My only passion is writing. But how can you become a writer when you don't even like your own stuff? Always wanting someone to ask "what are you writing". Constantly wanting to share my whiney thoughts. My wine. Always walking fast to look busy, walking with a purpose. They say its the spectator who see's most of the game-- well if thats so, then he needs to get down here and tell me how the fuck i'm supposed to play. We are all animals, all of us trying to prove that we are the better breed. We are all programmed to want sex. So we have it plentifully. Creatures of nature, we can't help but react to our natural instincts instantly... which are almost all the time, wrong. All people can ever talk about is life. Their life. When will we conquer the last 90% of our brains. How frusterating it must be for those of us who do use more of our brains. No wonder they say Einstein was such as asshole. Constantly surrounded by people 10% dumber than him. People who used the word "dumber". If only we could get control of our brain and figure out how to really use it, get a manual.
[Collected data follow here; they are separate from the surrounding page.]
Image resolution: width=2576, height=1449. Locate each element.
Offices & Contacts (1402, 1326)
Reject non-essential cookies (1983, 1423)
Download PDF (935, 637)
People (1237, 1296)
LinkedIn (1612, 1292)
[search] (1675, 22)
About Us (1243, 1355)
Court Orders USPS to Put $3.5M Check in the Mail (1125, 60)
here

Then maybe we could control our emotions and feelings and no longer be prisoners of our own anger and sadness! Oh glorious day.
Dated sometime in 2004

Bear In A Cave

Becoming way to dependent on my friends for company. trying to get comfortable with the thought of just being by myself. Ironically the day i decide i wish i could just disappear and be ignored by all, trapped in my own thoughts in my mixed up head; my cell phone dies. My only connection to the world. Like i memorized anyones numbers. Now i just need to move. Move into my cave. Then of course, my cell phone turns back on. Living in my lonely cave for the winter, i'll call it hibernation. Always workin. Workin and wishin. Please come with me. I suppose i'll just take the people in my head, and maybe the people on the tv will come too. Signs of Schitzophrenia showing up everywhere. People laughing and talking, music-- music that drowns out all noise around me, leaving me with a soundtrack to my day. Listening to the air and the music and the timer just keeps going. Let's go to a place where kittens grant wishes; just throw your keys anywhere. Not being forced into bed everynight left counting down the 5 days when i will have 48 hours just to waste. Just to get wasted.